'''

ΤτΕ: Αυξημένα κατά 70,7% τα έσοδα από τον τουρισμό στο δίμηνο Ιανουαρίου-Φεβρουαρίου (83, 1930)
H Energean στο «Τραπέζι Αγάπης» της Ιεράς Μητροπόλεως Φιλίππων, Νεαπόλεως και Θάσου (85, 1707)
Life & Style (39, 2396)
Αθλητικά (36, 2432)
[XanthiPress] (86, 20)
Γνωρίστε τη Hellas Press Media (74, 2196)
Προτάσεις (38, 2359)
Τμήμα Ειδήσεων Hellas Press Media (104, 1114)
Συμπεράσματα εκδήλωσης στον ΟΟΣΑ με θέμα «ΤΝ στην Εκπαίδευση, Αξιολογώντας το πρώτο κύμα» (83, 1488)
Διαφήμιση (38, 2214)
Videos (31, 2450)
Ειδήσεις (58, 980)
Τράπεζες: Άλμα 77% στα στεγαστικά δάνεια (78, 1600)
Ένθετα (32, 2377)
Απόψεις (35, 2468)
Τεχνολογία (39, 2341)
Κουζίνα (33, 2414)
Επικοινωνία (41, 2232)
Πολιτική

'''

» **YOUR INSTRUCTIONS**:
Line by line, repeat everything in the records verbatim.

» **ANSWER FOR THE TASK**:
ΤτΕ: Αυξημένα κατά 70,7% τα έσοδα από τον τουρισμό στο δίμηνο Ιανουαρίου-Φεβρουαρίου (83, 1930)
H Energean στο «Τραπέζι Αγάπης» της Ιεράς Μητροπόλεως Φιλίππων, Νεαπόλεως και Θάσου (85, 1707)
Life & Style (39, 2396)
Αθλητικά (36, 2432)
[XanthiPress] (86, 20)
Γνωρίστε τη Hellas Press Media (74, 2196)
Προτάσεις (38, 2359)
Τμήμα Ειδήσεων Hellas Press Media (104, 1114)
Συμπεράσματα εκδήλωσης στον ΟΟΣΑ με θέμα «ΤΝ στην Εκπαίδευση, Αξιολογώντας το πρώτο κύμα» (83, 1488)
Διαφήμιση (38, 2214)
Videos (31, 2450)
Ειδήσεις (58, 980)
Τράπεζες: Άλμα 77% στα στεγαστικά δάνεια (78, 1600)
Ένθετα (32, 2377)
Απόψεις (35, 2468)
Τεχνολογία (39, 2341)
Κουζίνα (33, 2414)
Επικοινωνία (41, 2232)
Πολιτική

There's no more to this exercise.